## Task directions
Reproduce the listing below line for line, leaving every character unchanged.

## Data for the task
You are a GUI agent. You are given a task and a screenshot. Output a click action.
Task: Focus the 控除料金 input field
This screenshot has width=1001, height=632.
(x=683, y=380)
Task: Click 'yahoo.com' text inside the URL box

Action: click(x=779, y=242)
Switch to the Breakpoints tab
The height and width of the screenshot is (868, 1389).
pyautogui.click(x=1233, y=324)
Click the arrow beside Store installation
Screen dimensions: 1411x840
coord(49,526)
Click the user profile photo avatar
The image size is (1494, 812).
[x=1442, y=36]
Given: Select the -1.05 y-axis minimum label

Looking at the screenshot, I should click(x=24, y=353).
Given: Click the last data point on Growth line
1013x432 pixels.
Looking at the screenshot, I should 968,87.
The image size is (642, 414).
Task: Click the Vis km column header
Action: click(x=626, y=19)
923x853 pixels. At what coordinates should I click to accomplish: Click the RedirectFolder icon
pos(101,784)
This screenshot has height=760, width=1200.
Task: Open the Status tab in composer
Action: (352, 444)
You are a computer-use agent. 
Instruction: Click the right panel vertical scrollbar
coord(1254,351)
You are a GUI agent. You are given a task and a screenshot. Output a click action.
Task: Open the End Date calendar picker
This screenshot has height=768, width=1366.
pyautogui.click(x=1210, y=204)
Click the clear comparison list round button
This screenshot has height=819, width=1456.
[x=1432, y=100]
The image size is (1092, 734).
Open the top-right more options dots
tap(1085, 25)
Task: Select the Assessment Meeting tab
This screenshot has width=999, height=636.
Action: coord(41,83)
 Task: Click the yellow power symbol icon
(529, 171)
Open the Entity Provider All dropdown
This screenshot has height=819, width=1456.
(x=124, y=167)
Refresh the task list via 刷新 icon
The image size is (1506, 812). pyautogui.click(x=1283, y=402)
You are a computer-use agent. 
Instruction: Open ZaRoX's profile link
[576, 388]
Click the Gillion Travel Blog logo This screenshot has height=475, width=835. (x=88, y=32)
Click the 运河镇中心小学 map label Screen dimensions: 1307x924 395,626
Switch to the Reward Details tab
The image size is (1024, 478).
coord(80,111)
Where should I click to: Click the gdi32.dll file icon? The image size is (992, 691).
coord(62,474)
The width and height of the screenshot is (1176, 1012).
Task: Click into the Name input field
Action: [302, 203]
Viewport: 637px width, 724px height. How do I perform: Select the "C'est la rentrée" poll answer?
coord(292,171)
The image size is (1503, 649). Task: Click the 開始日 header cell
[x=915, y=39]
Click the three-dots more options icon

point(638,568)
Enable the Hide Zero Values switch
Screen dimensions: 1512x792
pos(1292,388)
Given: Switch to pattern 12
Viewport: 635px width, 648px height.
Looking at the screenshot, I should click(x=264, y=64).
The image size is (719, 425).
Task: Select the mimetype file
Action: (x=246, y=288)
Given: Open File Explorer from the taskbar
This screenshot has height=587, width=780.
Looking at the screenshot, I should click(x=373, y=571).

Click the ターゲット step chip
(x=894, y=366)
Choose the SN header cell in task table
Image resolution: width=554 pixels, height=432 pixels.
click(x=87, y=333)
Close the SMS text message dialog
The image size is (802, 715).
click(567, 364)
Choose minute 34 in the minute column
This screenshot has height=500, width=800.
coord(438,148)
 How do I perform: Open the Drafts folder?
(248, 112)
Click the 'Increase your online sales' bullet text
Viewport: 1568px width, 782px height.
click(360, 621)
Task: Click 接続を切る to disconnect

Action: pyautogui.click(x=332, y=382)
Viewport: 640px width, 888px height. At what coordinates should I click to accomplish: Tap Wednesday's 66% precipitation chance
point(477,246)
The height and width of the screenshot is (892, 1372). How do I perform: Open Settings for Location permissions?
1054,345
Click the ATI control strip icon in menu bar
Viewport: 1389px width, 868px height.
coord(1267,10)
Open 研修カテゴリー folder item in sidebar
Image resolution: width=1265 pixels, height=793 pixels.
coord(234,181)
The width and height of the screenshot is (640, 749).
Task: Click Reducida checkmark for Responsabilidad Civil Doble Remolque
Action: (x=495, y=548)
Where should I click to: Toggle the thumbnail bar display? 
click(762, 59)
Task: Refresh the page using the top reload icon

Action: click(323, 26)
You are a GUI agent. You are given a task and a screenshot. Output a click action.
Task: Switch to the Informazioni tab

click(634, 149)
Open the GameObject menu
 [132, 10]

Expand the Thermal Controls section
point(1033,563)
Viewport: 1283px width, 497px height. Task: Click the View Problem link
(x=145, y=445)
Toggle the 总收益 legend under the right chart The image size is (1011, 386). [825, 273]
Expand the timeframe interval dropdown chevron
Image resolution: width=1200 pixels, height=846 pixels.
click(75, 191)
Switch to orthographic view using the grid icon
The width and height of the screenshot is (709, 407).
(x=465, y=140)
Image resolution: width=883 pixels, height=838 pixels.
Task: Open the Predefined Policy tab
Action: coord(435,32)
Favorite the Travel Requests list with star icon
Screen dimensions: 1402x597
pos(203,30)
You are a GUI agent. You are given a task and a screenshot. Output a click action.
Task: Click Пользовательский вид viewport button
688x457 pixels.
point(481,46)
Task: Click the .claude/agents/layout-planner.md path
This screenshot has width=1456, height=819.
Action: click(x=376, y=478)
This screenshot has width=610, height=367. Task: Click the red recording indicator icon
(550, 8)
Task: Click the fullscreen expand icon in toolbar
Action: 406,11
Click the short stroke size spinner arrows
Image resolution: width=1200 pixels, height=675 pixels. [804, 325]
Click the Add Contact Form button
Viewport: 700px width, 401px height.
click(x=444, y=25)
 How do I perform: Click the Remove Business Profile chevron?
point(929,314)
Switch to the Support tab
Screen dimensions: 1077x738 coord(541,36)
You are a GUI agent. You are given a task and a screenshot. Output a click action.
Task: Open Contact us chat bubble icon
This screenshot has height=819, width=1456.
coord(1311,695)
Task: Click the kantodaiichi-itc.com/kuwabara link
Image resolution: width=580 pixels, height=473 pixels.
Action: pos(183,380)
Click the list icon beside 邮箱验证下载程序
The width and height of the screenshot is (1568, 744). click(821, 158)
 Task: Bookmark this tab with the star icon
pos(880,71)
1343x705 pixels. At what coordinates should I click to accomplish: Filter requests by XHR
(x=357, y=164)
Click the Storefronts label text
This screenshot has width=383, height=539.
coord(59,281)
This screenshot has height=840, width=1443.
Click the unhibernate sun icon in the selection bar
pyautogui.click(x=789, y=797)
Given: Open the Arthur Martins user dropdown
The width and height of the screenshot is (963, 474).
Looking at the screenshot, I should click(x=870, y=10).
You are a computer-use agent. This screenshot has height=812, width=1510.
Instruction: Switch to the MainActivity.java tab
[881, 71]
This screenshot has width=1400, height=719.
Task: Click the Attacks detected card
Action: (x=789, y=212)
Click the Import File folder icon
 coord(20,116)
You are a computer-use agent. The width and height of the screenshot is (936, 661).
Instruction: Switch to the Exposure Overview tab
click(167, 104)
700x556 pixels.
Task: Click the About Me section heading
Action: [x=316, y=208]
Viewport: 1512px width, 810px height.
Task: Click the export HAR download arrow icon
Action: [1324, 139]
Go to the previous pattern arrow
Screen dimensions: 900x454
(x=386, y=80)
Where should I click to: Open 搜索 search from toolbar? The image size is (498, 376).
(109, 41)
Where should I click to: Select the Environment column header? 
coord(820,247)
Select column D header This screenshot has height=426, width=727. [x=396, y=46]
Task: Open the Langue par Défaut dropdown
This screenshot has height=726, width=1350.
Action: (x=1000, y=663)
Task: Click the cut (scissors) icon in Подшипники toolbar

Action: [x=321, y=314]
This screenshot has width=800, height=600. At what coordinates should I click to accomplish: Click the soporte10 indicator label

## Finished task
You are a GUI agent. You are given a task and a screenshot. Output a click action.
Task: Focus the 控除料金 input field
This screenshot has width=1001, height=632.
(x=683, y=380)
Task: Click 'yahoo.com' text inside the URL box

Action: click(x=779, y=242)
Switch to the Breakpoints tab
The height and width of the screenshot is (868, 1389).
pyautogui.click(x=1233, y=324)
Click the arrow beside Store installation
Screen dimensions: 1411x840
coord(49,526)
Click the user profile photo avatar
The image size is (1494, 812).
[x=1442, y=36]
Given: Select the -1.05 y-axis minimum label

Looking at the screenshot, I should click(x=24, y=353).
Given: Click the last data point on Growth line
1013x432 pixels.
Looking at the screenshot, I should 968,87.
The image size is (642, 414).
Task: Click the Vis km column header
Action: click(x=626, y=19)
923x853 pixels. At what coordinates should I click to accomplish: Click the RedirectFolder icon
pos(101,784)
This screenshot has height=760, width=1200.
Task: Open the Status tab in composer
Action: (352, 444)
You are a computer-use agent. 
Instruction: Click the right panel vertical scrollbar
coord(1254,351)
You are a GUI agent. You are given a task and a screenshot. Output a click action.
Task: Open the End Date calendar picker
This screenshot has height=768, width=1366.
pyautogui.click(x=1210, y=204)
Click the clear comparison list round button
This screenshot has height=819, width=1456.
[x=1432, y=100]
The image size is (1092, 734).
Open the top-right more options dots
tap(1085, 25)
Task: Select the Assessment Meeting tab
This screenshot has width=999, height=636.
Action: coord(41,83)
 Task: Click the yellow power symbol icon
(529, 171)
Open the Entity Provider All dropdown
This screenshot has height=819, width=1456.
(x=124, y=167)
Refresh the task list via 刷新 icon
The image size is (1506, 812). pyautogui.click(x=1283, y=402)
You are a computer-use agent. 
Instruction: Open ZaRoX's profile link
[576, 388]
Click the Gillion Travel Blog logo This screenshot has height=475, width=835. (x=88, y=32)
Click the 运河镇中心小学 map label Screen dimensions: 1307x924 395,626
Switch to the Reward Details tab
The image size is (1024, 478).
coord(80,111)
Where should I click to: Click the gdi32.dll file icon? The image size is (992, 691).
coord(62,474)
The width and height of the screenshot is (1176, 1012).
Task: Click into the Name input field
Action: [302, 203]
Viewport: 637px width, 724px height. How do I perform: Select the "C'est la rentrée" poll answer?
coord(292,171)
The image size is (1503, 649). Task: Click the 開始日 header cell
[x=915, y=39]
Click the three-dots more options icon

point(638,568)
Enable the Hide Zero Values switch
Screen dimensions: 1512x792
pos(1292,388)
Given: Switch to pattern 12
Viewport: 635px width, 648px height.
Looking at the screenshot, I should click(x=264, y=64).
The image size is (719, 425).
Task: Select the mimetype file
Action: (x=246, y=288)
Given: Open File Explorer from the taskbar
This screenshot has height=587, width=780.
Looking at the screenshot, I should click(x=373, y=571).

Click the ターゲット step chip
(x=894, y=366)
Choose the SN header cell in task table
Image resolution: width=554 pixels, height=432 pixels.
click(x=87, y=333)
Close the SMS text message dialog
The image size is (802, 715).
click(567, 364)
Choose minute 34 in the minute column
This screenshot has height=500, width=800.
coord(438,148)
 How do I perform: Open the Drafts folder?
(248, 112)
Click the 'Increase your online sales' bullet text
Viewport: 1568px width, 782px height.
click(360, 621)
Task: Click 接続を切る to disconnect

Action: pyautogui.click(x=332, y=382)
Viewport: 640px width, 888px height. At what coordinates should I click to accomplish: Tap Wednesday's 66% precipitation chance
point(477,246)
The height and width of the screenshot is (892, 1372). How do I perform: Open Settings for Location permissions?
1054,345
Click the ATI control strip icon in menu bar
Viewport: 1389px width, 868px height.
coord(1267,10)
Open 研修カテゴリー folder item in sidebar
Image resolution: width=1265 pixels, height=793 pixels.
coord(234,181)
The width and height of the screenshot is (640, 749).
Task: Click Reducida checkmark for Responsabilidad Civil Doble Remolque
Action: (x=495, y=548)
Where should I click to: Toggle the thumbnail bar display? 
click(762, 59)
Task: Refresh the page using the top reload icon

Action: click(323, 26)
You are a GUI agent. You are given a task and a screenshot. Output a click action.
Task: Switch to the Informazioni tab

click(634, 149)
Open the GameObject menu
 [132, 10]

Expand the Thermal Controls section
point(1033,563)
Viewport: 1283px width, 497px height. Task: Click the View Problem link
(x=145, y=445)
Toggle the 总收益 legend under the right chart The image size is (1011, 386). [825, 273]
Expand the timeframe interval dropdown chevron
Image resolution: width=1200 pixels, height=846 pixels.
click(75, 191)
Switch to orthographic view using the grid icon
The width and height of the screenshot is (709, 407).
(x=465, y=140)
Image resolution: width=883 pixels, height=838 pixels.
Task: Open the Predefined Policy tab
Action: coord(435,32)
Favorite the Travel Requests list with star icon
Screen dimensions: 1402x597
pos(203,30)
You are a GUI agent. You are given a task and a screenshot. Output a click action.
Task: Click Пользовательский вид viewport button
688x457 pixels.
point(481,46)
Task: Click the .claude/agents/layout-planner.md path
This screenshot has width=1456, height=819.
Action: click(x=376, y=478)
This screenshot has width=610, height=367. Task: Click the red recording indicator icon
(550, 8)
Task: Click the fullscreen expand icon in toolbar
Action: 406,11
Click the short stroke size spinner arrows
Image resolution: width=1200 pixels, height=675 pixels. [804, 325]
Click the Add Contact Form button
Viewport: 700px width, 401px height.
click(x=444, y=25)
 How do I perform: Click the Remove Business Profile chevron?
point(929,314)
Switch to the Support tab
Screen dimensions: 1077x738 coord(541,36)
You are a GUI agent. You are given a task and a screenshot. Output a click action.
Task: Open Contact us chat bubble icon
This screenshot has height=819, width=1456.
coord(1311,695)
Task: Click the kantodaiichi-itc.com/kuwabara link
Image resolution: width=580 pixels, height=473 pixels.
Action: pos(183,380)
Click the list icon beside 邮箱验证下载程序
The width and height of the screenshot is (1568, 744). click(821, 158)
 Task: Bookmark this tab with the star icon
pos(880,71)
1343x705 pixels. At what coordinates should I click to accomplish: Filter requests by XHR
(x=357, y=164)
Click the Storefronts label text
This screenshot has width=383, height=539.
coord(59,281)
This screenshot has height=840, width=1443.
Click the unhibernate sun icon in the selection bar
pyautogui.click(x=789, y=797)
Given: Open the Arthur Martins user dropdown
The width and height of the screenshot is (963, 474).
Looking at the screenshot, I should click(x=870, y=10).
You are a computer-use agent. This screenshot has height=812, width=1510.
Instruction: Switch to the MainActivity.java tab
[881, 71]
This screenshot has width=1400, height=719.
Task: Click the Attacks detected card
Action: (x=789, y=212)
Click the Import File folder icon
 coord(20,116)
You are a computer-use agent. The width and height of the screenshot is (936, 661).
Instruction: Switch to the Exposure Overview tab
click(167, 104)
700x556 pixels.
Task: Click the About Me section heading
Action: [x=316, y=208]
Viewport: 1512px width, 810px height.
Task: Click the export HAR download arrow icon
Action: [1324, 139]
Go to the previous pattern arrow
Screen dimensions: 900x454
(x=386, y=80)
Where should I click to: Open 搜索 search from toolbar? The image size is (498, 376).
(109, 41)
Where should I click to: Select the Environment column header? 
coord(820,247)
Select column D header This screenshot has height=426, width=727. [x=396, y=46]
Task: Open the Langue par Défaut dropdown
This screenshot has height=726, width=1350.
Action: (x=1000, y=663)
Task: Click the cut (scissors) icon in Подшипники toolbar

Action: [x=321, y=314]
This screenshot has width=800, height=600. At what coordinates should I click to accomplish: Click the soporte10 indicator label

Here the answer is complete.